Radius Slab Edge Formwork and Bracing
Radius or Circular Formwork Systems for Tanks
Are you looking for radius or circular wall formwork that is quickly adjustable? EFCO can ship radius formwork preshaped or even preassembled in modular sections to address the challenges posed by your construction project! Each construction project poses challenges, like the LNG tank in Charlton, Massachusetts.
What is an LNG Tank?
Liquefied natural gas, or LNG, is stored in a specialized tank called an LNG tank. These storage tanks can be found above ground, below ground, or in specialized carriers. LNG is stored at a temperature of -260°F (-162°C) in a double-lined tank. The inner tank stores the LNG, and the outer tank provides insulation to maintain the required low temperatures.
Northeast Energy Center
The LNG Facility in Charlton, Massachusetts, consists of a massive LNG tank, a gas interconnection pipeline, and a gas meter station. The natural gas is delivered through a pipeline that pulls from the existing Tennessee Gas Pipeline. The new facility can liquefy 250,000 gallons (950,000 liters) per day of natural gas and distribute it via special trucks. This facility’s expected production is approximately 168,240 gallons (636,860 liters) of LNG per day.

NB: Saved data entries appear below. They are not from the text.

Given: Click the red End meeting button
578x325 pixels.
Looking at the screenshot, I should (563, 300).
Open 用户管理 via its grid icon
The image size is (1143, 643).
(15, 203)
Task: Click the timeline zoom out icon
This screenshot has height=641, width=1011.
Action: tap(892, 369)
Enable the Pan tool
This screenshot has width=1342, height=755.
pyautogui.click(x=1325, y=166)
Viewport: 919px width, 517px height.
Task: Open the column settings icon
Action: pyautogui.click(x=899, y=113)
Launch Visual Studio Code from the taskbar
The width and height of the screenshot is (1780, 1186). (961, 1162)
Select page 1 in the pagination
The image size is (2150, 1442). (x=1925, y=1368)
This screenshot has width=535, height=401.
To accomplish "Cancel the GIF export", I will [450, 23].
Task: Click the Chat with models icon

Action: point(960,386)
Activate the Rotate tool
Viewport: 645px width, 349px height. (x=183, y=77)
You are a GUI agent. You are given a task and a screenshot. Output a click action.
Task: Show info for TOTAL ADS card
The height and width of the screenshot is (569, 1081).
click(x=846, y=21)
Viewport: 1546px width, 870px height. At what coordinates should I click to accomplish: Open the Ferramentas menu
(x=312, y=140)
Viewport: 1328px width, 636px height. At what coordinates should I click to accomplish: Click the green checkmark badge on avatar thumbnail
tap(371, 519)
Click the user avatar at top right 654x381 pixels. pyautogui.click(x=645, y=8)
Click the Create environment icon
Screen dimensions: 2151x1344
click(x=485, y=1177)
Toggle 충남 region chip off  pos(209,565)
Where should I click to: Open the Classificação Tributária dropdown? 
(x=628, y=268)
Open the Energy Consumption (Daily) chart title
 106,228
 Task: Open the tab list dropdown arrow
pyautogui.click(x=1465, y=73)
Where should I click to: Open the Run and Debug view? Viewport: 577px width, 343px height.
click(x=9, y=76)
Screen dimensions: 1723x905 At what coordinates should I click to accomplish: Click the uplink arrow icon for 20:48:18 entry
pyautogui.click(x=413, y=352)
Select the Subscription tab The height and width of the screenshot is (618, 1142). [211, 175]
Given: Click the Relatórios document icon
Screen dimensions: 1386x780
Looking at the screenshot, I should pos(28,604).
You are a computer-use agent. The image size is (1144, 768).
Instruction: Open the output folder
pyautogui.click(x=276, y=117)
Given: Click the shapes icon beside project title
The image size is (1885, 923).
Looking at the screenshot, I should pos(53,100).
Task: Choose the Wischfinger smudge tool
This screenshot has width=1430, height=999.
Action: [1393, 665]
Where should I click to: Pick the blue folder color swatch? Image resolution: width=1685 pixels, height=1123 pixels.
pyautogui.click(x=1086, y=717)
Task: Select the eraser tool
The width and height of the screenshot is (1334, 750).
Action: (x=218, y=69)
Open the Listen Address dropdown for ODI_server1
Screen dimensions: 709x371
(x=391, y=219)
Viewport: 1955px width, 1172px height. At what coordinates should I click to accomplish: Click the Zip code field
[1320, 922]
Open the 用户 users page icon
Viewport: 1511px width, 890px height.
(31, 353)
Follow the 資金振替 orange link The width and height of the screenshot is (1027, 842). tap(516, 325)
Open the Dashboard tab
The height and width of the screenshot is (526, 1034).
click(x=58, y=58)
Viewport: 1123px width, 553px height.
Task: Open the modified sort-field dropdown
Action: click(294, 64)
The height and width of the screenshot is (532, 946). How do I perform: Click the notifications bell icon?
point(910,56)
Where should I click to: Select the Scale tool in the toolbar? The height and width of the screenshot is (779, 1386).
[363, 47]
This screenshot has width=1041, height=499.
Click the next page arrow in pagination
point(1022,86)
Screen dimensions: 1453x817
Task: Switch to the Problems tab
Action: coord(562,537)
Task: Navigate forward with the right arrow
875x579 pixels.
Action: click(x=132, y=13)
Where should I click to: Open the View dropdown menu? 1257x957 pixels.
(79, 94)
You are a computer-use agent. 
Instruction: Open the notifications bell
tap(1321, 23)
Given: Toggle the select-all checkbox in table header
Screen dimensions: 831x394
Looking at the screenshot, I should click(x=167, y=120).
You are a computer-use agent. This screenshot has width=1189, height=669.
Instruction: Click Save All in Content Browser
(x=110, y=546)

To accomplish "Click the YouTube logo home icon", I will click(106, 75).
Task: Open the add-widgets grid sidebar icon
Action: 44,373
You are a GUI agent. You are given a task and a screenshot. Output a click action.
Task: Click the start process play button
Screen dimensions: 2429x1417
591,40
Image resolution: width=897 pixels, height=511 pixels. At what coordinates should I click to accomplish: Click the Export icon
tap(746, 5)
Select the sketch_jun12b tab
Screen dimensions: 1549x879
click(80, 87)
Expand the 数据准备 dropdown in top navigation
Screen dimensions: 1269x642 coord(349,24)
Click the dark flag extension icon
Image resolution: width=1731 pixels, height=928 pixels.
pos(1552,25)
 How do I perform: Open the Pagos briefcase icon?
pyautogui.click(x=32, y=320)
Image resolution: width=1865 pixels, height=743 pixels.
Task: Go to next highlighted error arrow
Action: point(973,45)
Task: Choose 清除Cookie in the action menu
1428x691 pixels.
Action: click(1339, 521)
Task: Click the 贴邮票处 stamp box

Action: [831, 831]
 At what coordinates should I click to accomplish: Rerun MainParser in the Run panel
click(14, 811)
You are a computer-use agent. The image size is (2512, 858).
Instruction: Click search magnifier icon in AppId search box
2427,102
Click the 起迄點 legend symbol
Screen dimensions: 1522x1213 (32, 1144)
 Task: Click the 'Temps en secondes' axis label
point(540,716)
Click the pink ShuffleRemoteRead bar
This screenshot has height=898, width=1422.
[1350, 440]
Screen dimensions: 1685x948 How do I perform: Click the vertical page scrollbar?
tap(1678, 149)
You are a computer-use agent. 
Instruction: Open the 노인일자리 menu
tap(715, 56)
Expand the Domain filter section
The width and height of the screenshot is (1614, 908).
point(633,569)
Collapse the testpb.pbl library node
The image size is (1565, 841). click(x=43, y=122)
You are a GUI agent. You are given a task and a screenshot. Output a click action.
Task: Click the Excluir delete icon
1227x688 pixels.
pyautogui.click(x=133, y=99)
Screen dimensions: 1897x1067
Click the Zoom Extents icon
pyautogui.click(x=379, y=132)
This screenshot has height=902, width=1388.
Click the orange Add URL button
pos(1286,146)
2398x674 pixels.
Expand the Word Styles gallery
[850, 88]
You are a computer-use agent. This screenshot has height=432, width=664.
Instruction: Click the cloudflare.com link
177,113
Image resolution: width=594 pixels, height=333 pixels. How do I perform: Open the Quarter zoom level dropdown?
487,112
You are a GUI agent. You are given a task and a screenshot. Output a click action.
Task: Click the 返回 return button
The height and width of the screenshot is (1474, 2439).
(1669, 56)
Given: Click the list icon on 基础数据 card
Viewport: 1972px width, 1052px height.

Tieless Slab Edge Formwork
Manafort-Precision, LLC., chose to use EFCO’s REDI-RADIUS® formwork panels to construct the 86′ (26 m) diameter x 4′-2″ (1.27 m) LNG tank footing tieless. The REDI-RADIUS formwork system can be assembled quickly and easily with no loose pieces. The radius/circular formwork panels can be preassembled and shipped to a jobsite ready to use. The radius can also be easily adjusted on the job time after time and does not lose its radius between cycles. This system will suit your needs for future pours, saving time, costs, and labor.
Stepped Footing Formwork
EFCO’s erector set, the SUPER STUD®, was used to suspend and support the inside-stepped footing formwork while acting as the bracing point for the outside radius formwork. The project involved a mass concrete pour and required cooling pipes to control the curing process. It took six hours to pour 714 yd3 (546 m3) of concrete.